Start by logging into your ngrok Dashboard as an admin user.

  1. Navigate to the Settings, Account menu in the left side of the page.

    ngrok Dashboard Settings

  2. Go to the User Provisioning / SCIM section and toggle on the Automated User Provisioning via SCIM 2.0 option to on. This will open a drawer and prompt you to create a new API key. It is recommended to use a unique key just for SCIM.

    ngrok User Provisioning

  3. Give the API key a descriptive name and assign it either to an administrator user or a bot user.

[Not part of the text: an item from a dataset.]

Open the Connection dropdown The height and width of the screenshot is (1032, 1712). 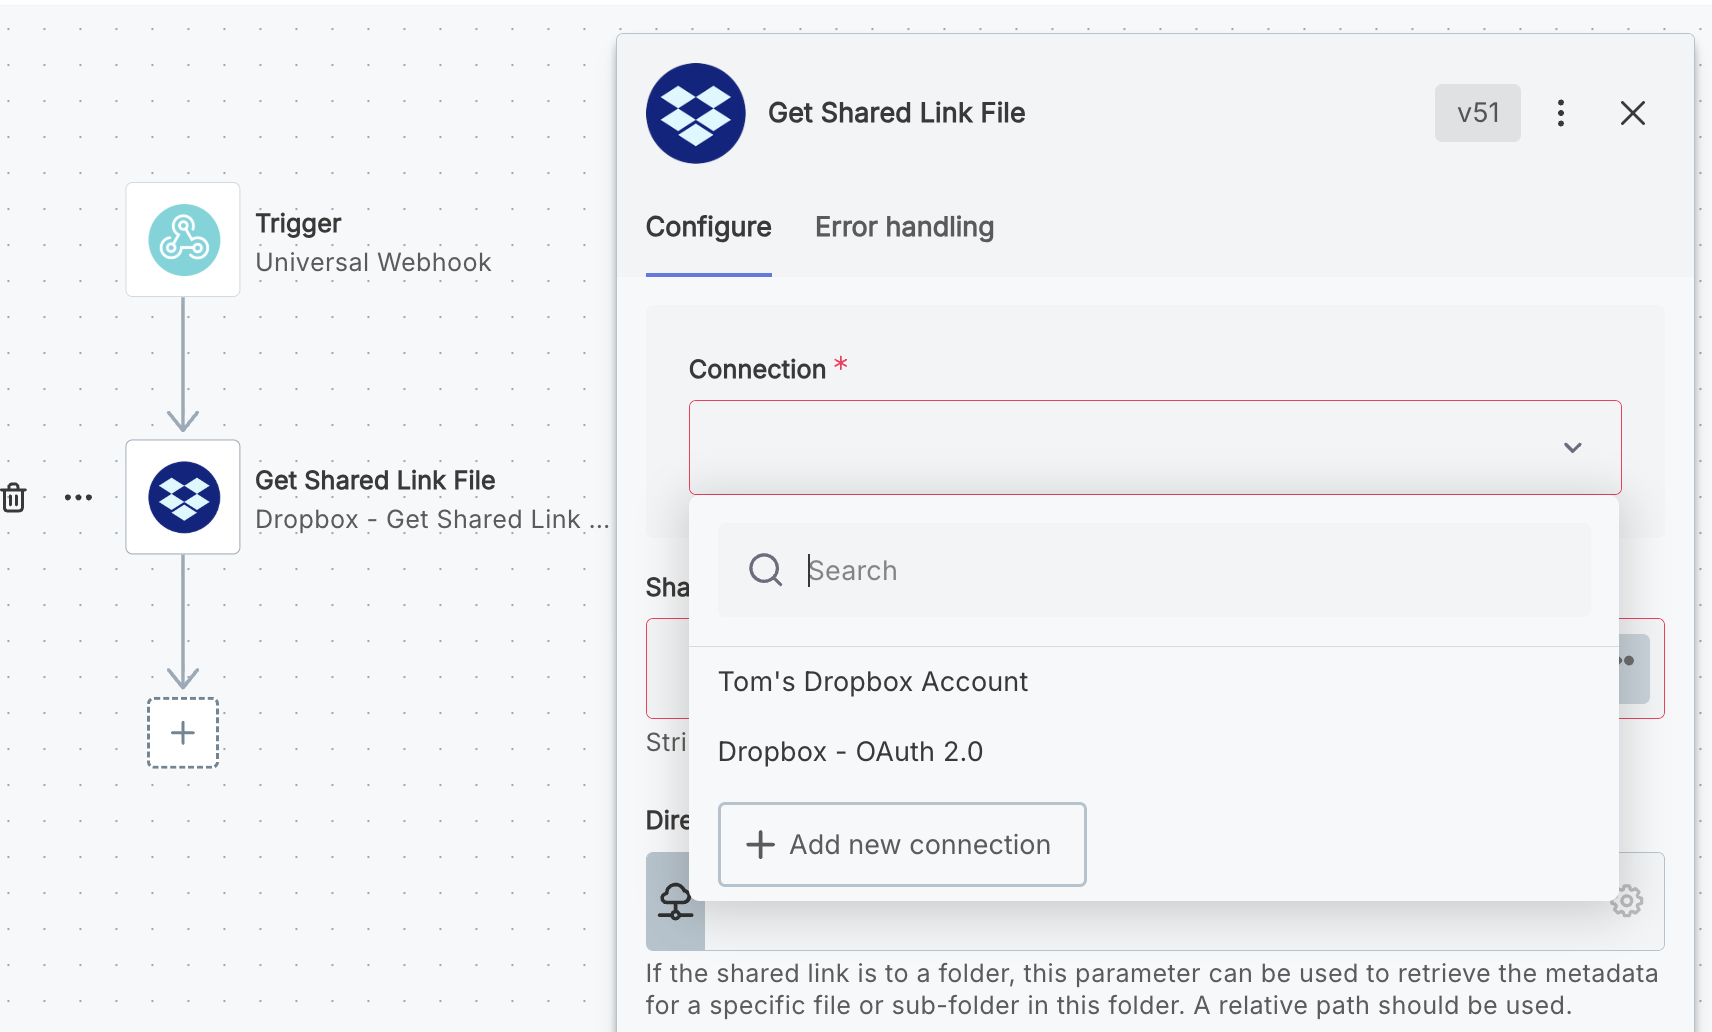point(1155,447)
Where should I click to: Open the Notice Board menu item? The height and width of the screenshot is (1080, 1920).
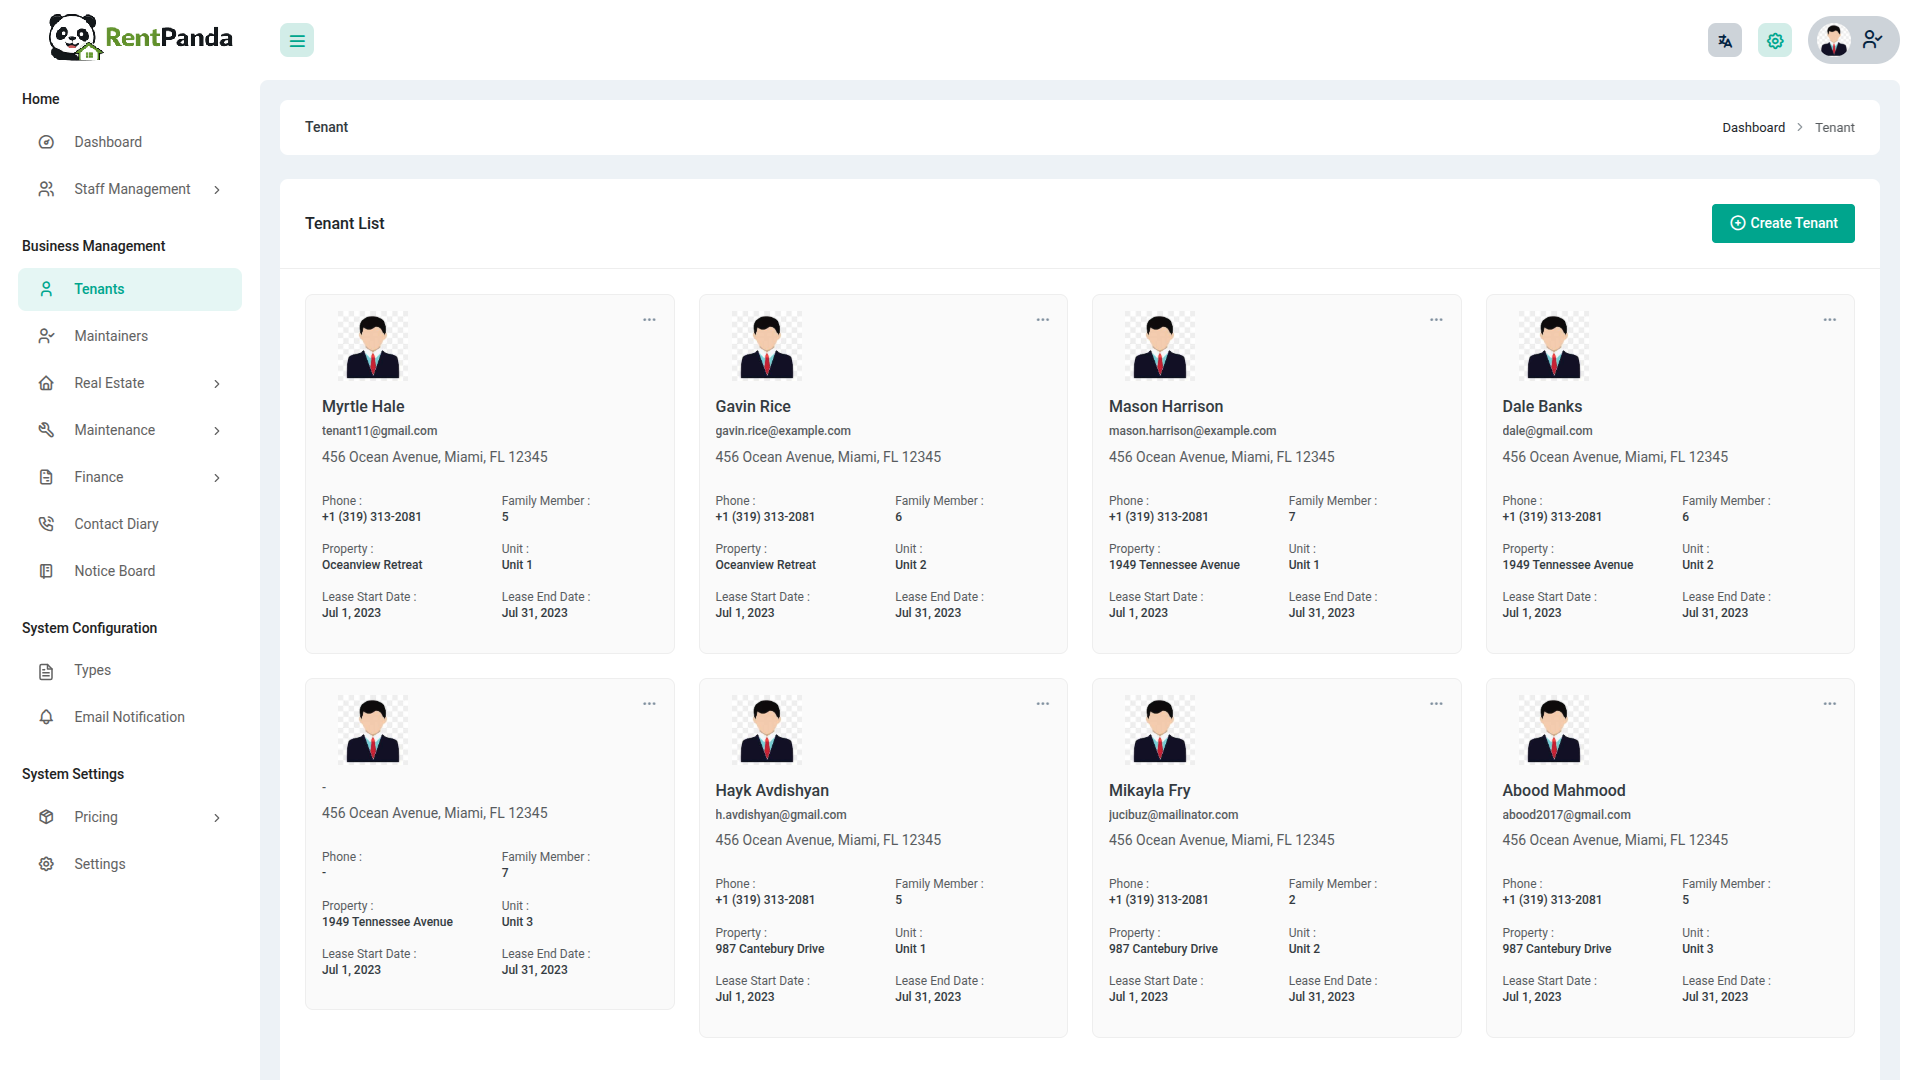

Bot users are ideal for this integration because they will not be deactivated when a user leaves the account.

    ngrok create new API key

  4. Save the API key somewhere safe or keep this window up while we complete the next steps in Okta.

    ngrok new API key

Configuring Okta SCIM

This document assumes you have already set up Okta for dashboard SSO. Once you've completed those steps, you can continue here.

Open a new tab in your browser, then log in to the Okta admin console as a user with the ability to manage the ngrok application.

  1. In the Okta admin console navigate to the to Applications/Applications menu on the left side.

    Okta Applications

  2. Open the ngrok app you created.

  3. Enable SCIM on the general tab in the ngrok application you created under the Provisioning section:

    Okta Application General

  4. Switch to the Provisioning tab in your Okta application configuration

    • SCIM connector base URL:
    • Unique identifier field for users
      • email
    • Supported provisioning actions
      • Push new users
      • Push profile updates
    • Authentication mode:
      • HTTP Header
    • Authorization:
      • This is the ngrok API key that you saved or copied earlier
  5. The configuration should look like this:

    Okta Application Provisioning

  6. Click Test Connect Configuration and you should see a success message.

If you get an error message that states no users were returned then you have an error in the configuration and should check the configuration for typos and leading or trailing spaces.